Chapitre 6

Par Elka

6.

— T'en penses quoi ?

— De Manu ?

— De lui, de sa façon de voir les choses.

Apolline avait déclaré vouloir fumer une clope. Avec un sourire, tirant le paquet de cigarettes de sa poche, elle avait demandé à Callinoé de lui tenir compagnie. Il avait hésité à laisser sa sœur, imaginant la tête de leurs parents s'ils apprenaient qu'elle était restée seule dans un bar avec un inconnu du genre menteur et de l'alcool sur la table.

Sûrement que Roxanne avait eu la même pensée car elle s'était empressée de leur souhaiter une bonne bouffée de nicotine, souriant à son frère pour lui assurer que tout allait bien. De fait, après son petit monologue — ou grâce à l’alcool — Callinoé se découvrait plutôt confiant envers Manu. Il avait donc suivi Paul devant le pub et s'était assis près d'elle sur le trottoir tiède.
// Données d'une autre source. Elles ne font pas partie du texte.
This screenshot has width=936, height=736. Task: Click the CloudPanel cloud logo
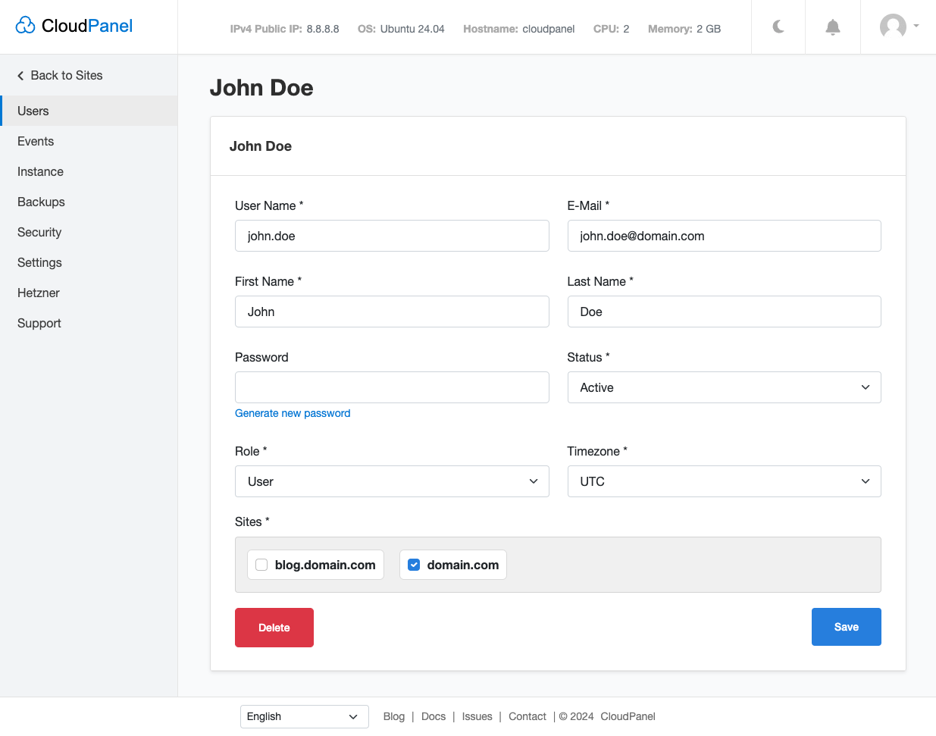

La douce fraîcheur extérieur lui faisait prendre conscience de la chaleur moite qu'ils venaient de quitter, autant que de l'ivresse qui lui embrumait l'esprit. Il aimait particulièrement ce moment, quand il devait cligner des yeux un peu plus fort sans pour autant que sa vision s'éclaircisse, quand il se sentait capable de tout dire et de tout éprouver sans que ça le pèse. Il huma avec plaisir le mélange d'odeurs de nuit et de cigarettes qui flottait autour, sourit quand le groupe dans leur dos explosa de rire.

Il eut une pensée chaude pour son papy Del. Il le remercia pour l'opportunité de ce voyage, pour cet instant, avant de réaliser qu'il était mort, ce qui lui pinça le cœur.
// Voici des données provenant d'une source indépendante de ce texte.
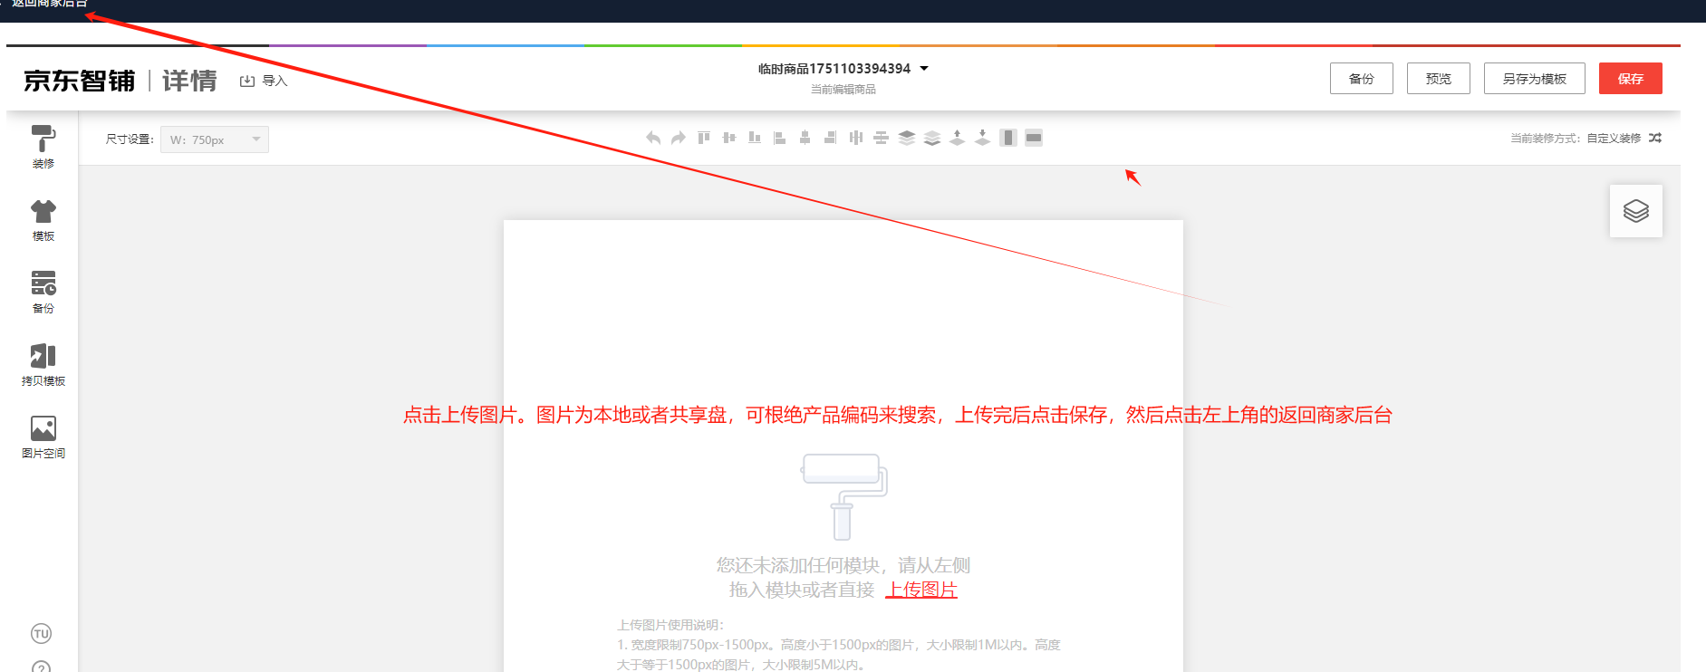
Task: Click the redo arrow in toolbar
Action: tap(678, 138)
— Tu es toujours avec moi, Callie ?

Il cilla et grimaça en guise d'excuse.

— Ou Noé ? rebondit Paul. Tu préfères quel surnom ?

Elle tira sur sa Camel, ses lèvres pincées fortement sur le filtre.

— J'aime les deux. Je te laisse choisir.

— Tu es une personne très arrangeante, je t'en remercie.

Il lui sourit.

— Alors, Manu ? Répéta-t-elle.

— D'ordinaire, je n'aime pas ceux qui me disent « t'es pas en couple, tu peux pas comprendre » mais lui... je sais pas. Il avait l'air sincère. Il avait un discours ambiguë, mais j'ai arrêté de le trouver antipathique.

Elle hocha la tête. Ses yeux brillaient.

— Oui, je vois. C'est comme quand on nous disait « tu comprendras plus tard »…

— Ça c'était peut-être pas si faux, remarqua Callinoé avec un rire.

— Ouais, okay, admit-elle d'un geste. Mais pas pour tout non plus. C'est surtout qu'on nous disait ça parce qu'on avait la flemme d'expliquer. Mais je suis comme toi, globalement je déteste qu’on me balance que je peux pas comprendre. Tu veux pas d’enfants ? « Tu verras quand tu seras plus grande ». Tu aimes pas faire l’amour ? « T’as pas trouvé le bon partenaire. » Ces gens oublient qu’on est tous différents !

Le silence qui suivit fut d'autant plus lourd que Callinoé ne l'avait pas senti tomber. Il se força à paraître amusé.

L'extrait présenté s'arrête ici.